Push

November 11th, 2007

Una delle più grandi novità introdotta dal mobile commerce è la possibilità di realizzare una reale consegna di tipo push di dati ed informazioni. Questo modello (Figura 10) si caratterizza per essere asincrono: il cliente in una prima fase specifica all’impresa le caratteristiche dei prodotti che desidera, ed è poi quest’ultima, in una seconda fase, che si preoccupa di individuare e inviare all’utente i prodotti che ritiene saranno di suo gradimento. Questo fa sì che l’utente non debba sopportare direttamente i costi legati alla ricerca (consistenti se non altro nel tempo impegnatovi), che vengono invece sostenuti dall’impresa, che però dal canto suo può contare sulla presenza di economie di scala, riuscendo così ad individuare le informazioni desiderate dal cliente in modo più efficiente.

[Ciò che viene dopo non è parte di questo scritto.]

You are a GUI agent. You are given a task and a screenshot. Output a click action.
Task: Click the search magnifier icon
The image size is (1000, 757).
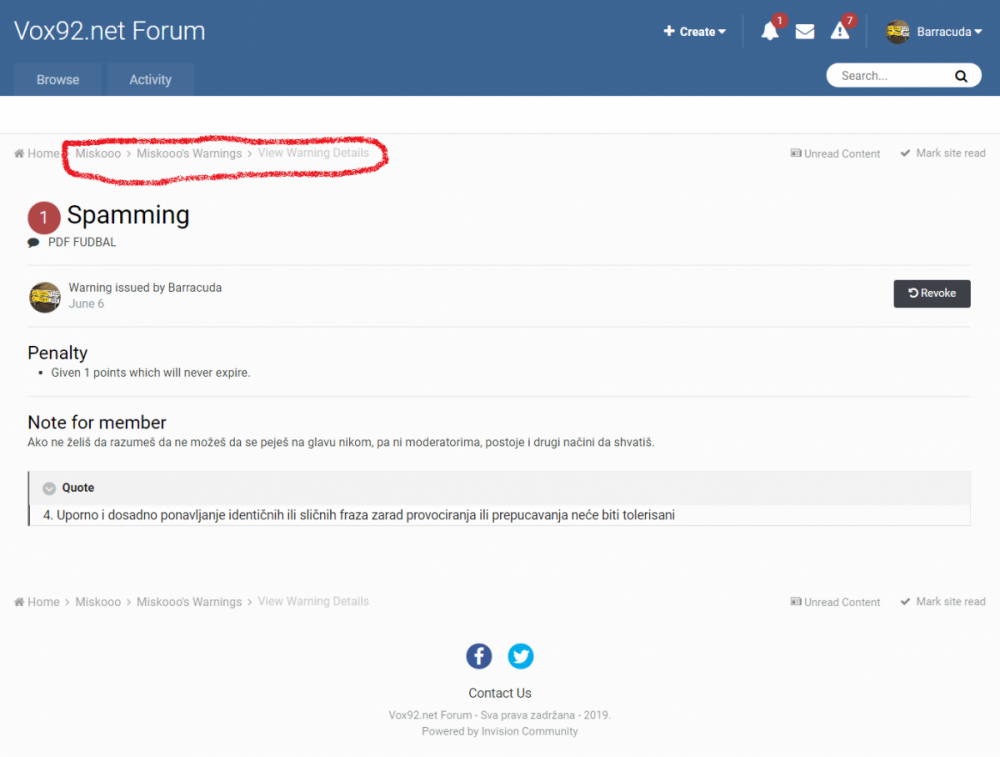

La difficoltà dell’applicazione di questo modello di delivery risiede nel fatto che molto spesso l’impresa non riesce ad essere del tutto efficace nell’individuazione dei prodotti da inviare al cliente. Questa difficoltà deriva dall’impossibilità per l’impresa di conoscere in modo completo le preferenze dei singoli utenti, che comporta l’incertezza sul fatto che il cliente realmente desideri ciò che gli è stato spedito. Poiché anche il cliente si rende conto di questa situazione, diventa fondamentale la fiducia che egli ripone nell’impresa. Sebbene questo sia talvolta considerato un aspetto negativo, in realtà l’impresa, se riesce a soddisfare adeguatamente l’utente, può contare su una sua rapida fidelizzazione, proprio in considerazione della fiducia che vi è già in partenza.

Figura 10 – Modello push

Questo tipo di consegna è adatto soprattutto alle informazioni, anche in considerazione del fatto che nella produzione di informazioni vi è in genere una forte prevalenza di costi fissi rispetto a quelli variabili. Quindi l’impresa può essere ragionevolmente sicura di ottenere un buon margine di guadagno anche se i clienti fanno un impiego maggiore del servizio rispetto a quanto preventivato. L’impiego del modello push è particolarmente conveniente nel caso di informazioni cui l’utente accede frequentemente, dato che dà a quest’ultimo la possibilità di risparmiare il tempo (ed il costo) della ricerca, e consente all’impresa una elevata precisione nell’individuazione delle informazioni da mandare al cliente.

La consegna push è particolarmente utile anche quando le informazioni riguardano eventi di cui non è noto a priori quando e se si realizzeranno. Immaginiamo, ad esempio, un utente che desideri essere informato quando la quotazione di una determinata azione supera una certa soglia. È chiaro che in una situazione del genere una consegna di tipo push presenta dei sostanziali vantaggi per l’utente, che non deve fare nient’altro che tenere il proprio terminale acceso, rispetto ad una consegna di tipo pull, che costringerebbe l’utente a controllare di persona periodicamente. In più, mentre l’informazione ricevuta attraverso meccanismi push arriva all’utente dopo pochi minuti che l’evento si è verificato, quella ricevuta con strumenti pull è ricevuta con un certo ritardo, che dipende da quanto frequentemente l’utente si preoccupa di verificare l’informazione.

L’invio di informazioni ad un dispositivo mobile è un metodo di consegna particolarmente efficace (forse il più efficace in assoluto) per fargliele arrivare rapidamente. Questo grazie al fatto che il dispositivo mobile è praticamente sempre nelle immediate vicinanze dell’utente: una volta che le informazioni sono arrivate al dispositivo, si può essere ragionevolmente sicuri che l’utente le ha ricevute.

È indispensabile a questo punto focalizzare un elemento di primaria importanza nello studio delle consegne di tipo push nel mobile commerce, e cioè che una consegna effettuata male (ricevuta in ritardo oppure riguardante informazioni differenti da quelle in realtà richieste) viene solitamente valutata in modo decisamente negativo da parte dell’utente. Come abbiamo infatti visto, il rapporto tra l’utente e il dispositivo mobile è molto personale, al punto che egli può arrivare a considerare la ricezione di informazioni non desiderate alla stregua di un’aggressione alla propria privacy. Vediamo dunque come la consegna possa essere un fattore critico, dove si crea un trade-off tra l’esigenza di dare all’utente tutte le informazioni che può desiderare (aumentando quindi la soddisfazione dell’utente) e il rischio di apparire “invasivi” disturbandolo con informazioni che per lui non sono di alcun interesse.